LEtr, pour asseoir son refus de transformation de l'autorisation de séjour en

autorisation d'établissement. Par conséquent, ces deux éléments justifient

ainsi un refus, du moins à l'heure actuelle, par opposition au cas d'un

étranger résidant en Suisse depuis plus de dix ans, qui a un casier judiciaire

vierge et qui n'a jamais dépendu de l'aide sociale (cf. arrêt du TAF C-7435/09

du 10 février 2011 consid. 5.5/5.6).

Compte tenu de ce qui précède, l'autorité précédente

n'a pas violé la loi, ni abusé de son pouvoir d'appréciation en refusant à la

recourante la transformation de son autorisation de séjour en autorisation

d'établissement. Partant, le recours doit être rejeté.

4.

Au vu des considérants qui précèdent, le recours doit être rejeté et la

décision attaquée confirmée. Au vu des circonstances, il est renoncé à

percevoir un émolument judiciaire. Il n'est pas alloué de dépens (art. 55

LPA-VD).

Par

ces motifs

la Cour de droit administratif et public

du Tribunal cantonal

arrête:

I.

Le recours est rejeté.

II.

La décision du Service de la population du 25 février 2015 est

confirmée.

III.

Il n'est pas perçu d'émolument judiciaire, ni alloué de dépens.

Lausanne, le 24 août 2015

La présidente: La

greffière:

Le présent arrêt est communiqué aux destinataires de

l'avis d'envoi ci-joint, ainsi qu'au Secrétariat d'Etat aux migrations.
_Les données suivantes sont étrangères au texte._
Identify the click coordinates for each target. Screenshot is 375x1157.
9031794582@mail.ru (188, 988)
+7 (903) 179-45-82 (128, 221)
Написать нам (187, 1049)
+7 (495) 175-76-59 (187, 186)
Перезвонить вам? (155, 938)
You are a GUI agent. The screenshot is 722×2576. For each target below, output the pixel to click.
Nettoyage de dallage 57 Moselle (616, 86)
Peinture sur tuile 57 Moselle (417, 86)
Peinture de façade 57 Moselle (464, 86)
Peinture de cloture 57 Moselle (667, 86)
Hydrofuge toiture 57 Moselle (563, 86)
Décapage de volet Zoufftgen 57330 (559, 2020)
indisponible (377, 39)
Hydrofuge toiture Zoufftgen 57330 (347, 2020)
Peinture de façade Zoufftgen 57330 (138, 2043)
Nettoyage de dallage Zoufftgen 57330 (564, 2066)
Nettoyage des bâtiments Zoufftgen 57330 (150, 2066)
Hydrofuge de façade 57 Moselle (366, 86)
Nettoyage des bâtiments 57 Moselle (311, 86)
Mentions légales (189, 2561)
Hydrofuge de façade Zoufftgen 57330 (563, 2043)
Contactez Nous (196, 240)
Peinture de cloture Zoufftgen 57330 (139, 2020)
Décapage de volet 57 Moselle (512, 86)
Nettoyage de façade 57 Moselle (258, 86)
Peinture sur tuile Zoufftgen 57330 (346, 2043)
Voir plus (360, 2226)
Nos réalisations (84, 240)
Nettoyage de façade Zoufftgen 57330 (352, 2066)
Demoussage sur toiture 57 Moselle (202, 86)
Il peut faire l'objet, dans les trente jours suivant sa

notification, d'un recours au Tribunal fédéral. Le recours en matière de droit

public s'exerce aux conditions des articles 82 ss de la loi du 17 juin 2005 sur

le Tribunal fédéral (LTF - RS 173.110), le recours constitutionnel subsidiaire

à celles des articles 113 ss LTF. Le mémoire de recours doit être rédigé dans

une langue officielle, indiquer les conclusions, les motifs et les moyens de

preuve, et être signé. Les motifs doivent exposer succinctement en quoi l’acte

attaqué viole le droit. Les pièces invoquées comme moyens de preuve doivent

être jointes au mémoire, pour autant qu’elles soient en mains de la partie; il

en va de même de la décision attaquée.